İran'ın neden bölgede bulunduğunu söyleyenlere gelince, bölgedeki dostlarını güçlendirmek İslami düzenin görevidir. İran'ın bölgedeki dostlarını ve taraftarlarını zayıflatacak hiçbir şey yapmamalıyız. Varlığımız bölgeye istikrar getirir. İslam Cumhuriyeti'nin varlığı, istikrarsızlığın sebeplerini ortadan kaldırır.

Bugün İran'ın savunma gücü o kadar gelişti ki düşmanlarımızın İran'ın yeteneklerini hesaba katması gerekiyor. Ülke askeri güç konusunda savunmasız ve çaresiz halde olmamalıdır."

İmam Hamanei, İran'la yapılan nükleer anlaşmaya ilişkin; “Nükleer anlaşmadaki bazı taahhütlerimizi bir kenara bıraktık ve yakın zamanda yüzde 20 uranyum zenginleştirme sürecine başladık. Amerika'nın anlaşmaya dönmesi için acelemiz yok. Bu bizim sorunumuz değil, mantıksal talebimiz yaptırımların kaldırılmasıdır. Bu, İran ulusunun gasp edilmiş hakkıdır. Amerika Birleşik Devletleri ve Avrupa, İran halkının haklarını yerine getirmekle görevlidir. Yaptırımlar tamamen ortadan kaldırılırsa ABD’nin nükleer anlaşmaya dönüşü mantıklı olacaktır. Elbette zararların telafi edilmesi konusu da taleplerimizin arasında yer alıyor. Ancak yaptırımlar kaldırılmazsa onların nükleer anlaşmaya geri dönüşü bizim zararımıza olacaktır." diye konuştu.

Hem yürütme hem de yasama organındaki yetkililere, bu alanlarda dikkatli ve kurallara tam olarak uyarak ilerlemelerini ve hareket etmelerini söyledim.

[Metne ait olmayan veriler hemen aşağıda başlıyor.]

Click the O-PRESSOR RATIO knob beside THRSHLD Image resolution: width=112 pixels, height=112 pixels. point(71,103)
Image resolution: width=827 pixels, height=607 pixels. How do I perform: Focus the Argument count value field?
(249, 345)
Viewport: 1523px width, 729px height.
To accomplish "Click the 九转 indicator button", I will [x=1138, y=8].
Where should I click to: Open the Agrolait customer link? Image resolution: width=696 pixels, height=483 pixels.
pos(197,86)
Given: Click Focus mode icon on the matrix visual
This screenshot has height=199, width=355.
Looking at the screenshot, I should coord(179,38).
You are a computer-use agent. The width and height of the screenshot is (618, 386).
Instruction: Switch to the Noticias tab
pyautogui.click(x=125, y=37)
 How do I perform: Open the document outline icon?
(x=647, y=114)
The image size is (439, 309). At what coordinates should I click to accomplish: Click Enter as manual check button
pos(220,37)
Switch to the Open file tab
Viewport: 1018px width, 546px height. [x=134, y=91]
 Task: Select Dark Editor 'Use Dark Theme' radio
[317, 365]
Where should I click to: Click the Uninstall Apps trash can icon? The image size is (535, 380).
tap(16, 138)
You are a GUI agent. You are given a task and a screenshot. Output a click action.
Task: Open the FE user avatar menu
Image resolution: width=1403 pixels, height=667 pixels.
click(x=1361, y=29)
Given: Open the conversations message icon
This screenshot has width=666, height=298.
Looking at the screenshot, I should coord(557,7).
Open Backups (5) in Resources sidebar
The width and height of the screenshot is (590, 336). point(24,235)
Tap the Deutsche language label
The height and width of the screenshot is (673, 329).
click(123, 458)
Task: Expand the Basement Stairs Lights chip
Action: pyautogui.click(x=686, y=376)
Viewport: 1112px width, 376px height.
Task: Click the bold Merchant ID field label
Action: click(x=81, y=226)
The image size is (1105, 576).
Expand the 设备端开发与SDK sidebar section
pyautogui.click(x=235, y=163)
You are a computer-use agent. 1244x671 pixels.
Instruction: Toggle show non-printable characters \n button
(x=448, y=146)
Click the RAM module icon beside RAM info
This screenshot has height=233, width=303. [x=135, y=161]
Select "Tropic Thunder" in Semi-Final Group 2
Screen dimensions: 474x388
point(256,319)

İslam İnkılabı Lideri imam Hamanei, korona aşısı ithalatına dair ilgili yetkililere hitap ederek, "ABD ve İngiltere menşeli koronavirüs aşısının ithalatı yasaktır. Amerikalılar korona aşısını üretebilseydiler, ülkelerinde korona skandalı yaşanmazdı. Günlük neredeyse 4 bin kişi ölüyor. Fransız aşısını da olumlu karşılamıyorum, çünkü Fransa, İran'daki bozuk kan olayı ile kötü bir sicile sahiptir." ama diğer ülkelerden aşı alınabilir açıklamasında bulundu.